It might seem redundant to have the spinning reserves, but currently and for the foreseeable future it is there to maintain system security. When you go home and turn on your computer, you want that electricity there. You always expect it to keep your refrigerator cool, your AC on, your heater blowing, to cook your food, wash your clothes, and watch your favorite shows and sporting events on the tube. It is our job in the industry to make sure those things are available to you 24 hours a day 7 days a week, 365 days out of the year. Our goal is for you to have seamless service and we strive to make sure you always have your power. However, we are far from perfect. That is why we are striving to do better.
Bradley Collard 6.19.08
All I can say about the NE event is that the planets lined up just right that day. There were multiple issues that the taskforce pointed out.
The fact is things can happen because there will always be computer failures, relay misoperations, human error, etc. I know because I have seen it happen time and time again thorughout my career. It is always easy to Monday morning quarterback an event. You want redundancy in case the planets happen to line up again. . .
Bradley Collard 6.19.08
Nuclear plant operator train for the loss of cooling capability. What are the chances of that happening in a power plant where you have off site power, and emergency generators for each unit? Perhaps nuclear power plant operators should not train for that incident because it is not cost effective.
I think you will agree that the risk is too great. If the rock gets uncovered, there is a major catastrophie.
We have the spinning reserve requirements to protect the system. The risks are too great. The political and economic costs of a blackout in Texas would be enormous.
Todd McKissick 6.20.08
Bradley, I can't tell if you are advocating this flawed system and avoiding a smoother operating one or simply explaining how it operates now and the reasons why suggested smoother system won't work. There seems to be many more flaws in the current system, simply by it's design and through no fault of the current operators than if we went to a super responsive system with millions more loads and sources under control.
I don't know the actual hardware cause of the '03 event, but is it possible it could have been better forcast and eased away from before it became a concern? For example, if temp setpoints of the trouble breaker would have caused a corresponding rise in that transmission leg's cost adder (a component of the price presented to those serviced by it) and thus backed demand off, it may have been relegated to later maintenance. Adapt this scenerio to apply to the actual cause.
I can't completely agree that implimenting this smart system would eliminate all price swings and adoption incentive. With the enormous majority of our energy coming from socially 'bad' sources, the incentive is there from some direction. More important, however, is the factories that simply cannot supply enough of their own power from clean, renewable sources. Their only hope of going fully off centralized power is to use aggregate surplus from many small sources which has two issues. It will maintain that price incentive for people to sell excess and it will also keep centralized generation in the game. Only a utopian dreamer would advocate that most of the factories could run from local DG surplus.
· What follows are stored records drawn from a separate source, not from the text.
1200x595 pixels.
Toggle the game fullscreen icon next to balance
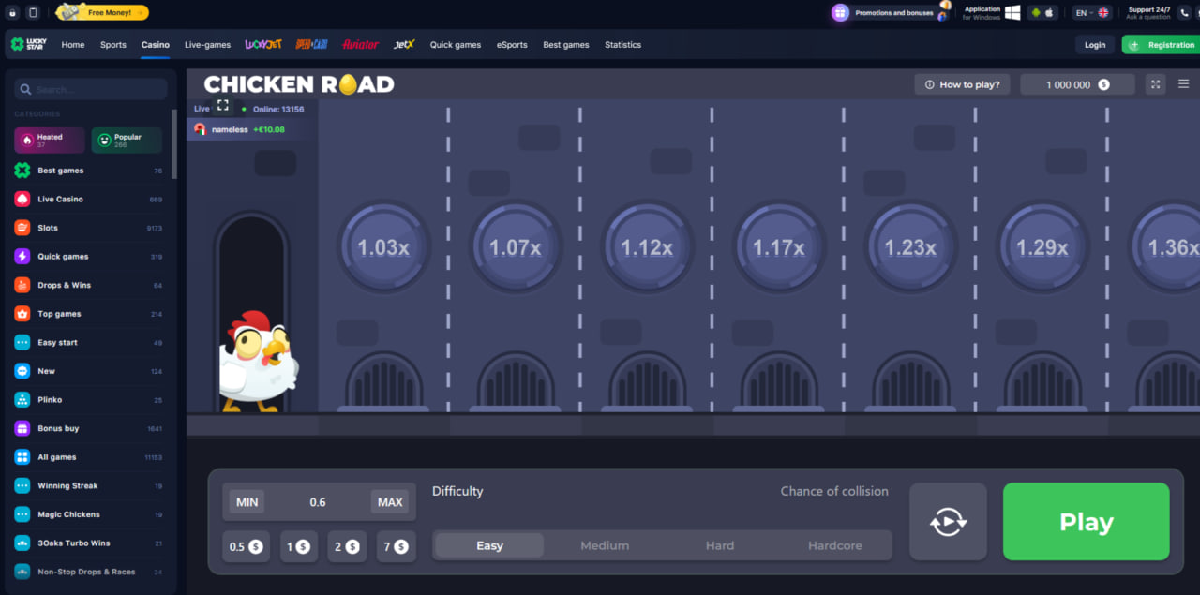[1156, 84]
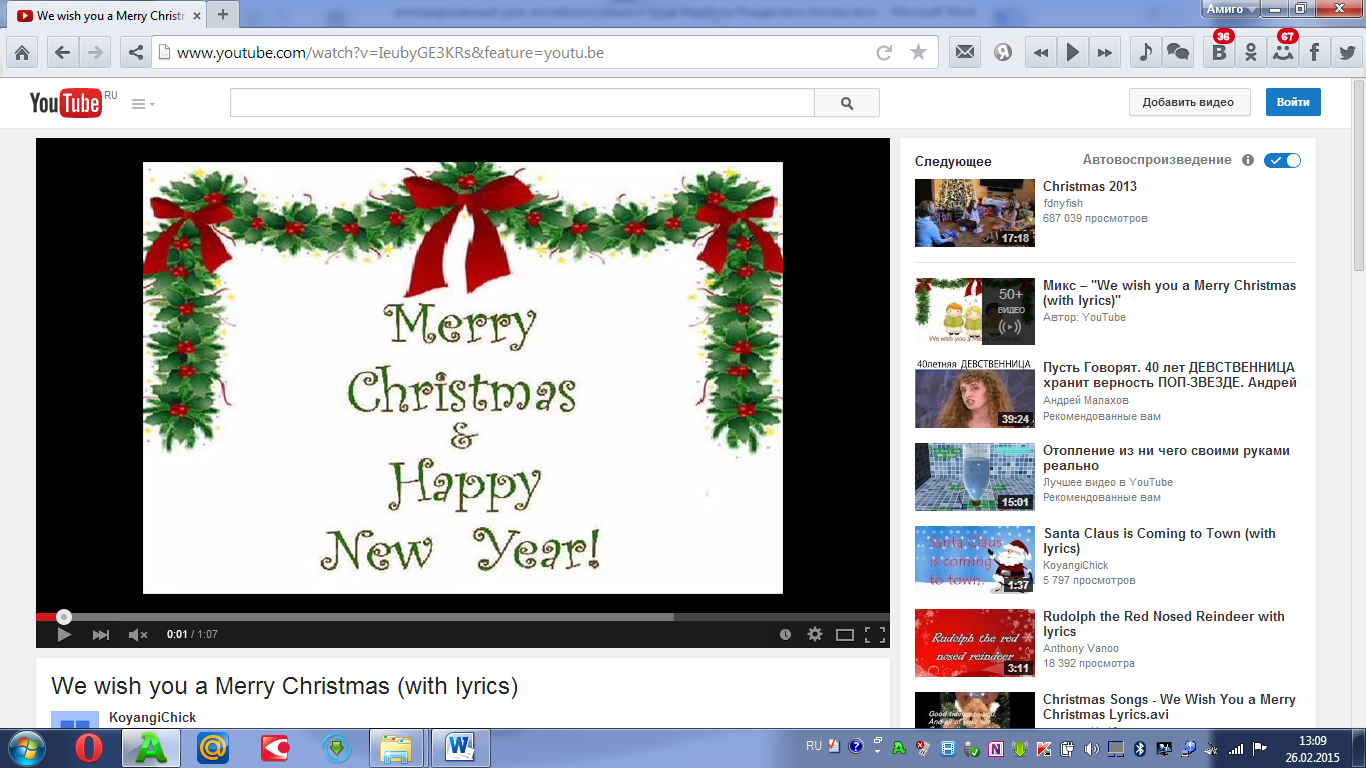The width and height of the screenshot is (1366, 768).
Task: Toggle the Автовоспроизведение autoplay switch
Action: pos(1282,160)
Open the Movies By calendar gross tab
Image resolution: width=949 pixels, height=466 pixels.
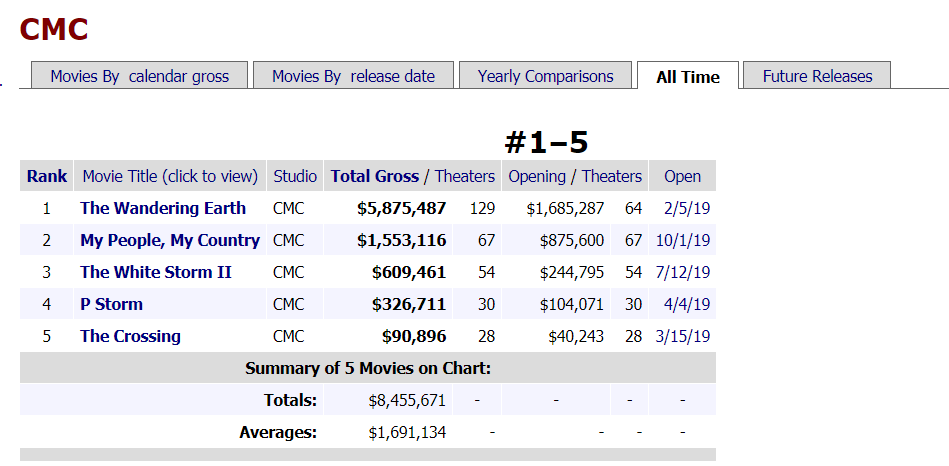pos(140,76)
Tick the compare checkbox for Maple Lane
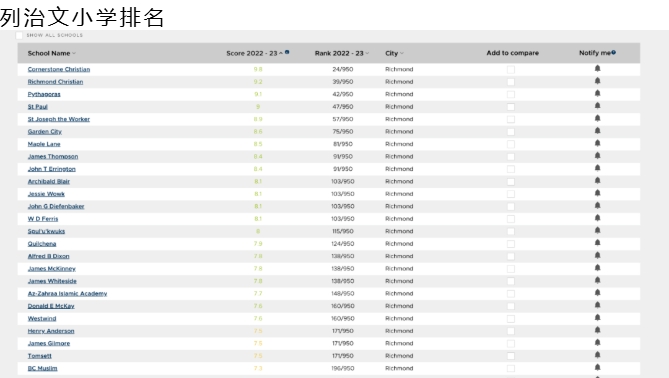The width and height of the screenshot is (669, 378). 511,144
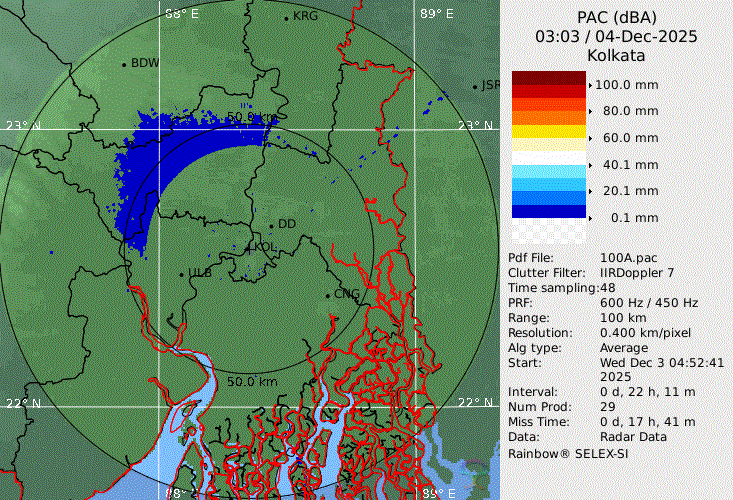Screen dimensions: 733x500
Task: Click the JSR station dot
Action: (x=475, y=86)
Another factor that will mandate the price swing remains is the simple supply and demand balance throughout the day. The price may not swing as wildly as in the beginning but it will continue and as fossil fuel prices continue to rise, there will always be price differences.
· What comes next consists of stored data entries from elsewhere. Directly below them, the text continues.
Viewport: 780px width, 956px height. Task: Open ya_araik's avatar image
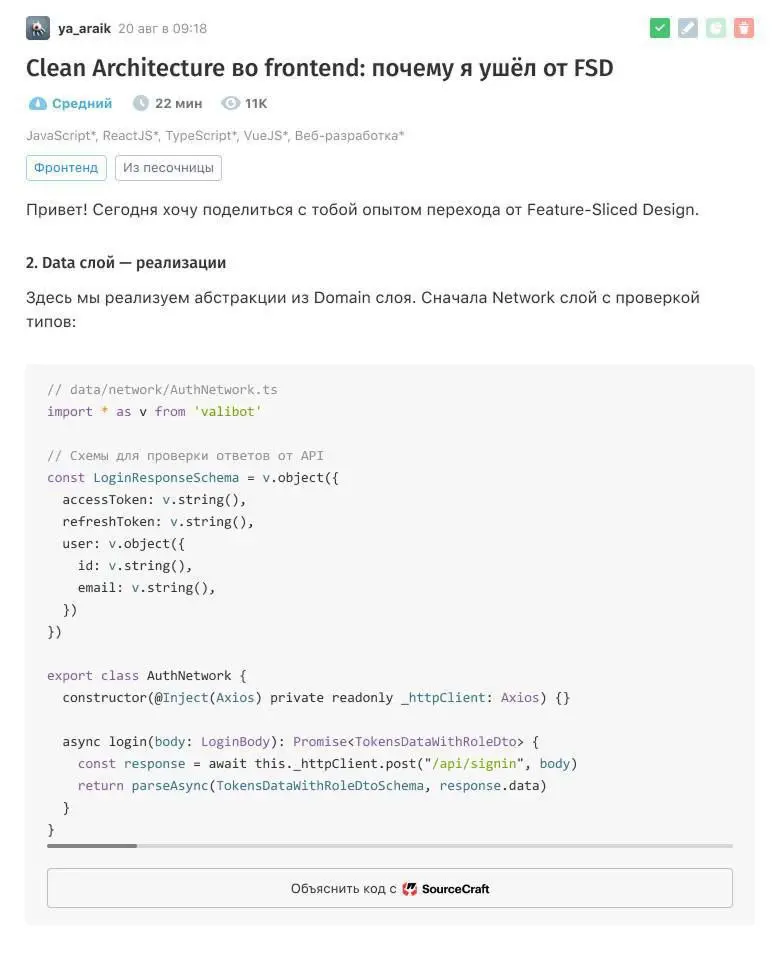(x=38, y=28)
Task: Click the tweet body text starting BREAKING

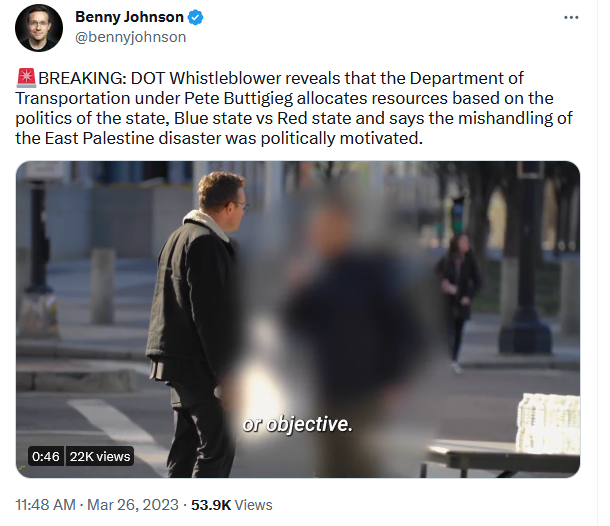Action: pyautogui.click(x=294, y=108)
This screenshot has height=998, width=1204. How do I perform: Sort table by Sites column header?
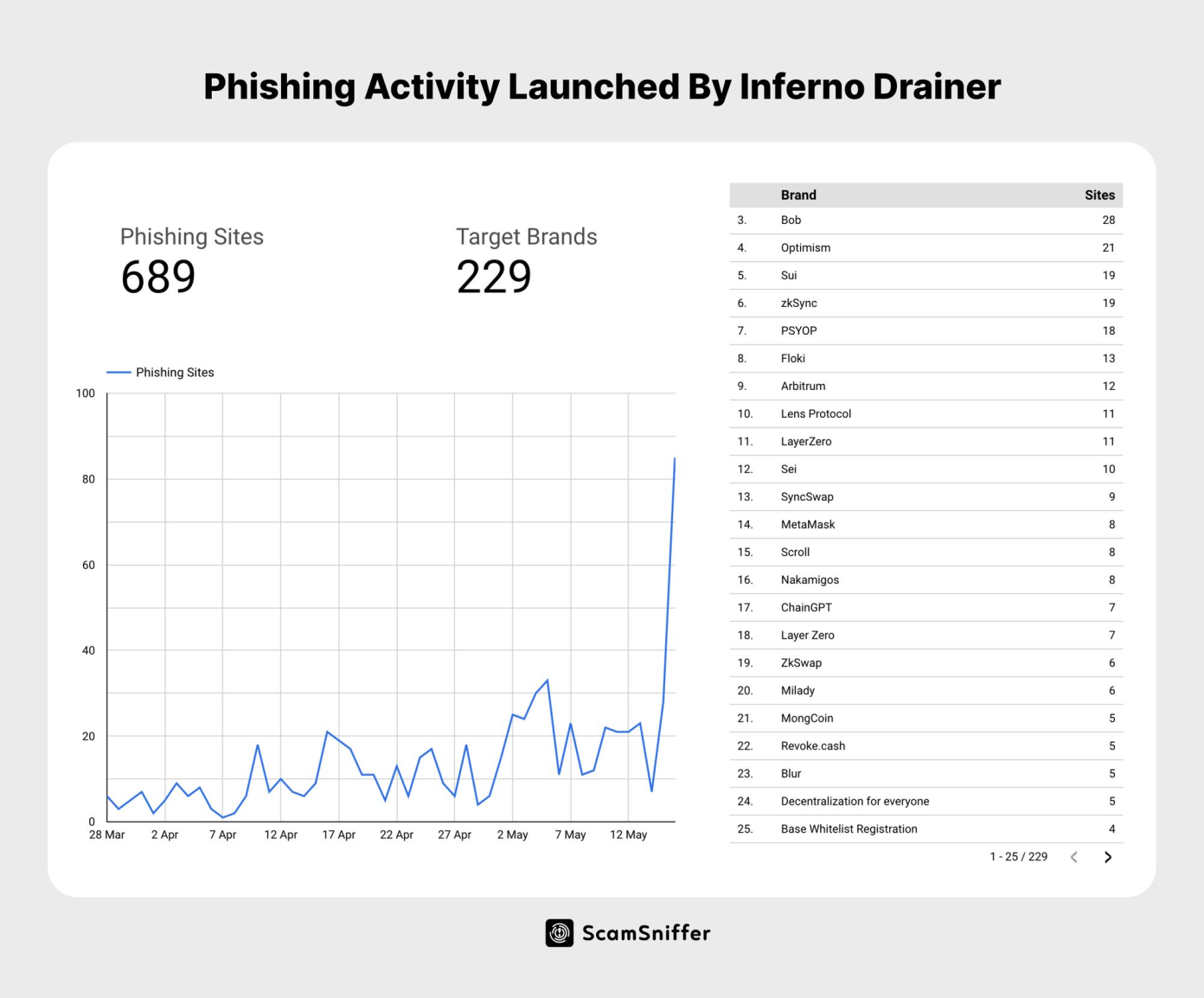point(1099,195)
Regarding the repetition of protecting the system and the risks (of a power loss?) being too great... Utility power is flat out not reliable. Perhaps those in the upper midwest have less of that 'security' drive, but we lose power quite often. Granted, we've had a hundred tornadoes in the last month, but we've lost power for a milisecond to ten minutes at least a dozen times in the last two weeks. It's mostly due to local distribution but not always. I just don't see justifying such an enormous cost for this security you call for when there are so many other weak links before it gets to my plug. I also don't see why we should use a system where a problem in Ohio can affect those a thousand miles away. Most people would probably trade a few more tiny outages for less people relying on any one link.
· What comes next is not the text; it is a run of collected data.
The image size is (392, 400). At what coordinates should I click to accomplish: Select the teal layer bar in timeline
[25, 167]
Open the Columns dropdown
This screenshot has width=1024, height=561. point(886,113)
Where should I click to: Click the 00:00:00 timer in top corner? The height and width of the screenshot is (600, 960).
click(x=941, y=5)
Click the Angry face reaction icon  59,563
Ferdinand E. Banks 6.21.08
We don't need wind energy in Sweden - or maybe I should say that we don't need much wind energy. But we are going to get more than we should have because X percent of the voters have been tricked into believing that wind is the real deal, and a large percent of that X are voters or potential voters. The same mechanism is working here as with electric deregulation or the Swedish entry into the EU. Just any old lie told by celebrity politicians and journalists can be sold to the electorate, and at virtually any price.
It's too bad that Joseph Goebbels isn't alive and in business today. Among other things he would find out that you don't need an SD, SS or the presence of concentration camps to make a large number of highly educated and intelligent peope accept blatant nonsense.
Malcolm Rawlingson 6.21.08
Well put Fred, wind energy is a stupid idea on a large scale as ethanol and with capacity factors around the 20% mark can only work with subsidies. It also of course needs the reliable availability of the existing infrastructure to bail it out when the wind is not blowing. On one of the hottest days in Ontario last year the contribution by wind to approximately 26000 MW of load was just 4 MW out of several hundred nameplate capacity. And that is because the wind was not blowing - which tends to happen on hot days. One can only assume that without the nasty nukes and nasty coal plants we would have been able to operate only 4MW worth of air conditioners. Blatant nonsense - absolutely right Fred...but lots of smart people believe it - until the lights go out. Malcolm
Bob Amorosi 6.23.08
Perhaps we should focus on the real deal. The problem both in Ontario and elsewhere in North America is that we all face HUGE bills to replace our aging generator and transmission system infrastructure just to keep the lights on at current capacity levels let alone satisfy future demand growth. Combine this stark reality with AGW from carbon emissions and with skyrocketing oil prices, and you have a recipe for desperate measures, which includes fostering as much free renewable energy sources you can take advantage of, including wind.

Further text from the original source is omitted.